Riff

Month 1 — From Chromatics to Power Chords: 30 Days of Building Your Hands · Week 2

The low growl of palm muting — your first chug

about 30 min

Theory

Today you learn the most addictive sound on the electric guitar — palm muting. Rest the edge of your right hand lightly just above the bridge (where the strings meet the body) and strike, and the note doesn't ring out long as "boooom" — it comes out short and pressed, "chuck, chuck." This low, growling, engine-like sound is called a "chug." Today's goal is to get this one growl into your hand.

Position is everything. Rest the hand edge too far forward (toward the neck) and the sound dies completely; slip too far back and the mute doesn't grab. Find right above the bridge, the spot where the strings are just barely dampened, by feel in your fingertips. It's fine if it sounds stuffy at first — add a little gain (drive) at the amp and that stuffiness turns into a heavy groove. So don't be let down by the stuffy sound right now; just calmly settle the hand-edge position first.

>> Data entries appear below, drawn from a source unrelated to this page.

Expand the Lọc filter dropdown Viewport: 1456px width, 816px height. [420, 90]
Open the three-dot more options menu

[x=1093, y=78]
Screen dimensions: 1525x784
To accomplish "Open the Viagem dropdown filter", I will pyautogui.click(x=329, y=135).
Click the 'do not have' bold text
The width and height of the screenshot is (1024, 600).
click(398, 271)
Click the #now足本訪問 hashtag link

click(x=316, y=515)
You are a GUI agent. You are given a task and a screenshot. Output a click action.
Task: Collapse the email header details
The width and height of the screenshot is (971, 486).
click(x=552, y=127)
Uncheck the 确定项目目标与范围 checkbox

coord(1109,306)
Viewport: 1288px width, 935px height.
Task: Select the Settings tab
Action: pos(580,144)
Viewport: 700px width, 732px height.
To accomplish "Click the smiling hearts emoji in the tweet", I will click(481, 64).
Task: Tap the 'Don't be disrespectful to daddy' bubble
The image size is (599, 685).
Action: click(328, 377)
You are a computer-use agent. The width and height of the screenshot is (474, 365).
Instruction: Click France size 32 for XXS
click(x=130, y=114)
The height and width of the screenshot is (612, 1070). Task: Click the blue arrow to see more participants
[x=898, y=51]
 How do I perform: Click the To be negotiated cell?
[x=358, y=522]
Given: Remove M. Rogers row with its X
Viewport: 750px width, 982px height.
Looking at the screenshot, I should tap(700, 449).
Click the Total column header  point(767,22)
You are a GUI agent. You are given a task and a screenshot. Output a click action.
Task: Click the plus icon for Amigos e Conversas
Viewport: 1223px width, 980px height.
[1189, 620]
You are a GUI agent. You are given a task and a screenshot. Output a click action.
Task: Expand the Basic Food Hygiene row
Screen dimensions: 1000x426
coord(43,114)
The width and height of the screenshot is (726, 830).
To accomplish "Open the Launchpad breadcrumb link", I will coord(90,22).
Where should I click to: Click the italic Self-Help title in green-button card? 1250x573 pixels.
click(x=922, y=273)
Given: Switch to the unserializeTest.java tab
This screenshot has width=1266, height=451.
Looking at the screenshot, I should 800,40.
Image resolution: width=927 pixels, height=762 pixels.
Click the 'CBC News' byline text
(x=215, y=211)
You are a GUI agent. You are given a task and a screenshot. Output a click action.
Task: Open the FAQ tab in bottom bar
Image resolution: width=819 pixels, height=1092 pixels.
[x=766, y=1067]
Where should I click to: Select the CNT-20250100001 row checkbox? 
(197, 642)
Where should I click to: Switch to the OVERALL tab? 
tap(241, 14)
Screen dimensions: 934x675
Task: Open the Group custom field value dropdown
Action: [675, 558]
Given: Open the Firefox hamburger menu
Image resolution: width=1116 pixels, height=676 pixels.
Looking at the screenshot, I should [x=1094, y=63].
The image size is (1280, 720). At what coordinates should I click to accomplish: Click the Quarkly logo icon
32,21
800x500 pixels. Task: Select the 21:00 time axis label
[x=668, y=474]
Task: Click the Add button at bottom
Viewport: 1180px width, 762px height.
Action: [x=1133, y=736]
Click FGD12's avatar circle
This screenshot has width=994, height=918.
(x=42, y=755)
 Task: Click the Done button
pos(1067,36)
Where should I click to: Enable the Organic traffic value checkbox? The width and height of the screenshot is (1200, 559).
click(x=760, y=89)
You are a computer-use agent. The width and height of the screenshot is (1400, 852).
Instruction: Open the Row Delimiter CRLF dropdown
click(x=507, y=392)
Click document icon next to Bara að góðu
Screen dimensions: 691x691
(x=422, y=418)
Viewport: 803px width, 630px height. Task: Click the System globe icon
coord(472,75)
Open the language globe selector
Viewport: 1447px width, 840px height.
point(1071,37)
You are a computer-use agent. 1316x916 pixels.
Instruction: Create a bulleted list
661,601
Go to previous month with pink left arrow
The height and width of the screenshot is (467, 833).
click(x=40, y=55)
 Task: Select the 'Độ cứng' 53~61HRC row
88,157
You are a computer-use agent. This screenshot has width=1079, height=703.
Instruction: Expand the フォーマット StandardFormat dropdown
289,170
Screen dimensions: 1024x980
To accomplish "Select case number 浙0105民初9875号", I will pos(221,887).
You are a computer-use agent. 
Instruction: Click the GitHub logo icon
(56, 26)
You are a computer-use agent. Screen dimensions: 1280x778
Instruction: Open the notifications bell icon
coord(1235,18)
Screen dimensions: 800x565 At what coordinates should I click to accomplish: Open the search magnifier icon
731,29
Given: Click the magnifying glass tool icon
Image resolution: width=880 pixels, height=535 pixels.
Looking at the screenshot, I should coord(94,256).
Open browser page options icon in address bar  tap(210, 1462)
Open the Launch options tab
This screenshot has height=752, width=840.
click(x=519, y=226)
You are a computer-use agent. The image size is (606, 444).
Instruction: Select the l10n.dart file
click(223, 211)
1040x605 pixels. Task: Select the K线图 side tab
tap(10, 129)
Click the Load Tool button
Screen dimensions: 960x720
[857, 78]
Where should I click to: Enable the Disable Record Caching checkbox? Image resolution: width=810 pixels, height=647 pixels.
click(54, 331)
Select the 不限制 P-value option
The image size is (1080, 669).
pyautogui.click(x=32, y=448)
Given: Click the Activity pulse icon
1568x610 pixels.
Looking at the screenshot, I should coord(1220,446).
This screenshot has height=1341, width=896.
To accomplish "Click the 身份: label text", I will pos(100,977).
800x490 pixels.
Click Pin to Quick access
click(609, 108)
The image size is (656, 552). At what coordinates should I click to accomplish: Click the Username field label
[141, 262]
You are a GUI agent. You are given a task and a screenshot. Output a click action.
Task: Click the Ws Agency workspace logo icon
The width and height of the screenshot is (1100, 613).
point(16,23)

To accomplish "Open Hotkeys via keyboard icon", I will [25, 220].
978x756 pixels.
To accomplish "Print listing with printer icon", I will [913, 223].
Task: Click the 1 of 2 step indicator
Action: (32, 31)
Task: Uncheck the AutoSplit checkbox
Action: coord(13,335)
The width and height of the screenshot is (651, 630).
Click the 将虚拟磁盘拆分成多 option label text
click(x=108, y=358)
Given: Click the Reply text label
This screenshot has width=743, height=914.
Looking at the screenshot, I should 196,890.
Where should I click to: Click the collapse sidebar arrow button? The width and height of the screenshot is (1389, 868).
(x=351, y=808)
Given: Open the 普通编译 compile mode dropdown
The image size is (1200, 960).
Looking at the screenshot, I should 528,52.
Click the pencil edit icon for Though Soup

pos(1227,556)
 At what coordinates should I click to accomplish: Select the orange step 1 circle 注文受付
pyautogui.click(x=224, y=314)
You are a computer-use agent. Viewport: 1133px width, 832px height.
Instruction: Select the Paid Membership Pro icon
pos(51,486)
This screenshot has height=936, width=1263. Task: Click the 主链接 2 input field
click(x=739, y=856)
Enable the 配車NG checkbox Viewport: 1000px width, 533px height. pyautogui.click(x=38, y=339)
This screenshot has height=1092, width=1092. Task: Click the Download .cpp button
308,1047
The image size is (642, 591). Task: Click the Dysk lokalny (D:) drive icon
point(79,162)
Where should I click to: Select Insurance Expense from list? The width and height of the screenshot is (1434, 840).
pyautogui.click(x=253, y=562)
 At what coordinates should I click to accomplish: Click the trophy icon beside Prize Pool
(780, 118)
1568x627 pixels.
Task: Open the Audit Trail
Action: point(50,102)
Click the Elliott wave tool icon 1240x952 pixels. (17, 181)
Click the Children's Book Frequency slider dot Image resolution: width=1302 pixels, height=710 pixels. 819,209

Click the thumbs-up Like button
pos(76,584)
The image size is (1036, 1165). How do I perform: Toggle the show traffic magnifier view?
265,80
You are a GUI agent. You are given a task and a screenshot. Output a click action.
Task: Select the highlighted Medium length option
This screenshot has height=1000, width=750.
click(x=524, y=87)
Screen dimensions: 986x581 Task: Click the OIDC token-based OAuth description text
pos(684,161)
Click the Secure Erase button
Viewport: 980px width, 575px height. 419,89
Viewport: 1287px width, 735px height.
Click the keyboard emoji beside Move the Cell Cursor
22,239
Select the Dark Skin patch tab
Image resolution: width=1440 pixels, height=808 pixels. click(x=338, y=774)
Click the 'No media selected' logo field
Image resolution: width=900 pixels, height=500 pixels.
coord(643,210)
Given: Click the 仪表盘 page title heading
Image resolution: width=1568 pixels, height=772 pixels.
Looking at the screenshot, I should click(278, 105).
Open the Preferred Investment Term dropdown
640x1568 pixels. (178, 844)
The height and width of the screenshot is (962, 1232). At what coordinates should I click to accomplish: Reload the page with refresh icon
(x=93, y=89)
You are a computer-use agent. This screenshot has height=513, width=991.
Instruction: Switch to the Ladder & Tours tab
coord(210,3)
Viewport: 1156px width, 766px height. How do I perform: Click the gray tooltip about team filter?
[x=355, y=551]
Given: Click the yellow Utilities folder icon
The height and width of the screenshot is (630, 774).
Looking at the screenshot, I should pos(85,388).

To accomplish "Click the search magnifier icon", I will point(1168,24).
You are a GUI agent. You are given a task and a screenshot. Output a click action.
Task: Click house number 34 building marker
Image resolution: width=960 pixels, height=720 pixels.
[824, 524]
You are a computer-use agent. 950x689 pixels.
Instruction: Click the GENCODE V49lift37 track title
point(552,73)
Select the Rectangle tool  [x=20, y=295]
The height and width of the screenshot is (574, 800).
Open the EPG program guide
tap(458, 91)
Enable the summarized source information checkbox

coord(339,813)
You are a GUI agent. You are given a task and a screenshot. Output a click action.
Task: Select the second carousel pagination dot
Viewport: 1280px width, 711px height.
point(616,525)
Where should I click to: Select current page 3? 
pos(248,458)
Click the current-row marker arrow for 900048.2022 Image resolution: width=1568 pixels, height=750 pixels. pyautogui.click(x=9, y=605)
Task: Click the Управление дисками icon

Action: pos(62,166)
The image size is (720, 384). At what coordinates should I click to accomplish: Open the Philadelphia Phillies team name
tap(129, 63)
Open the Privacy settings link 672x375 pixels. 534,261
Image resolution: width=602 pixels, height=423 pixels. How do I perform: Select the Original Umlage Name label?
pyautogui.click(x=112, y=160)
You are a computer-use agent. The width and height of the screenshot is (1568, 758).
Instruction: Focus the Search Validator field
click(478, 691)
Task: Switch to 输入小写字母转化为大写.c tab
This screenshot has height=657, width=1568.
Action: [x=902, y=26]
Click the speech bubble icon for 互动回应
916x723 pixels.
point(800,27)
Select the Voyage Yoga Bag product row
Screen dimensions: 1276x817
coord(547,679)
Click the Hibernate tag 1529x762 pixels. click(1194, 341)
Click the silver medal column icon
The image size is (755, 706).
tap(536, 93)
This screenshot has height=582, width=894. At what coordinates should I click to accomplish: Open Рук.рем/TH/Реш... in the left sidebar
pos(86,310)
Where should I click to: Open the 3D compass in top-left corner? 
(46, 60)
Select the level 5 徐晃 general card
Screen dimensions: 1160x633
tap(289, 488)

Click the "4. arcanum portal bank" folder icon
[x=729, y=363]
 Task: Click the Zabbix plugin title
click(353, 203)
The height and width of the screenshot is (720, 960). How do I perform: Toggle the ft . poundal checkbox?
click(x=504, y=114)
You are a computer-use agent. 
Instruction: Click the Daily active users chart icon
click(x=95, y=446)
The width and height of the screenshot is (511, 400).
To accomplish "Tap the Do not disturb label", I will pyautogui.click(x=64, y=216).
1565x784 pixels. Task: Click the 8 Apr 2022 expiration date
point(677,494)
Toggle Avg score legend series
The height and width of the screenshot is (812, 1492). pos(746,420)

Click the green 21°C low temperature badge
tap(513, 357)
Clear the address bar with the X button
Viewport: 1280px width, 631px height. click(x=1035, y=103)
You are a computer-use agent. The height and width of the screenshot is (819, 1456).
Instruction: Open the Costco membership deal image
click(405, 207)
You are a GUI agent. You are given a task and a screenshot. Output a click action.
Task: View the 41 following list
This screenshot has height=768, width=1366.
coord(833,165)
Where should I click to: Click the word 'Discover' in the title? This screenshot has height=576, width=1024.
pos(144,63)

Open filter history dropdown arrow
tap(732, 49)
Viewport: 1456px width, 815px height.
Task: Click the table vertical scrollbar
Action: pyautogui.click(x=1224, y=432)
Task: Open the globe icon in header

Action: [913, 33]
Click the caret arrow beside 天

The right hand still stays relaxed. The hand edge only rests; the sound comes from the small back-and-forth of the wrist. Today's goal is to chug the open 6th string steadily in palm-muted eighth notes. Pressing out the same "chuck, chuck" thickness every time is the win. This one chug is the backbone of riffs like "Seven Nation Army" and "Come As You Are." Get this sound into your hand today, and you're ready to play a real riff tomorrow.

See it

First chug just the open 6th string, then once it's comfortable, drop in the 3rd fret to plant the seed of a riff.

Example 1 — palm-muted chug on the 6th string. Eight open E's in eighth notes. All palm-muted, growling low.

= 701P.M.RP.M.P.M.P.M.P.M.P.M.P.M.P.M.00000000
Palm-muted chug on the low E

BPM 70, all palm-muted. Listen for the short, clipped "chuck, chuck" and the low rumble. Check by ear that all eight are the same thickness.

Example 2 — dropping a b3 into the chug. Tuck the 3rd fret (b3) in between the open E's. It's the first motif of tomorrow's riff.

= 701P.M.RP.M.P.M.b3P.M.P.M.P.M.P.M.b3P.M.00300030
Chug with a b3 accent

BPM 70. Tuck the 3rd fret (b3) between the chugs. Keep the growl steady even at the instant you fret the 3rd fret.

Today's practice

0–7 min · Warm-up Repeat yesterday's string crossing lightly at BPM 60 to loosen the hands. Start by relaxing the right hand.

7–17 min · Today's skill Rest the hand edge just above the bridge and play Example 1 slowly. Shift the hand-edge position back and forth a little to find the heaviest spot.

17–27 min · Applying it Repeat Example 2 (chug + b3) four times at BPM 70 → once the sound is even, raise it one step. Keep the chug steady even at the instant you fret the 3rd fret.

27–30 min · Check Write down the BPM, and record 30 seconds to hear whether the palm mute presses out at the same thickness every time.

Done when: you can chug the open-6th-string palm-muted eighth-note groove at 70 at an even thickness.

  • Hand edge too far forward. Move toward the neck and the sound dies completely. Find it right above the bridge.
  • Pressing the hand edge down hard. Press hard and the pitch disappears. Just rest it lightly.
  • Tensing the right hand. Palm muting doesn't mean striking hard. The small back-and-forth of the wrist is enough.
  • Worrying about a stuffy sound. It's normal to sound stuffy on a clean tone. Add a little gain and it turns heavy.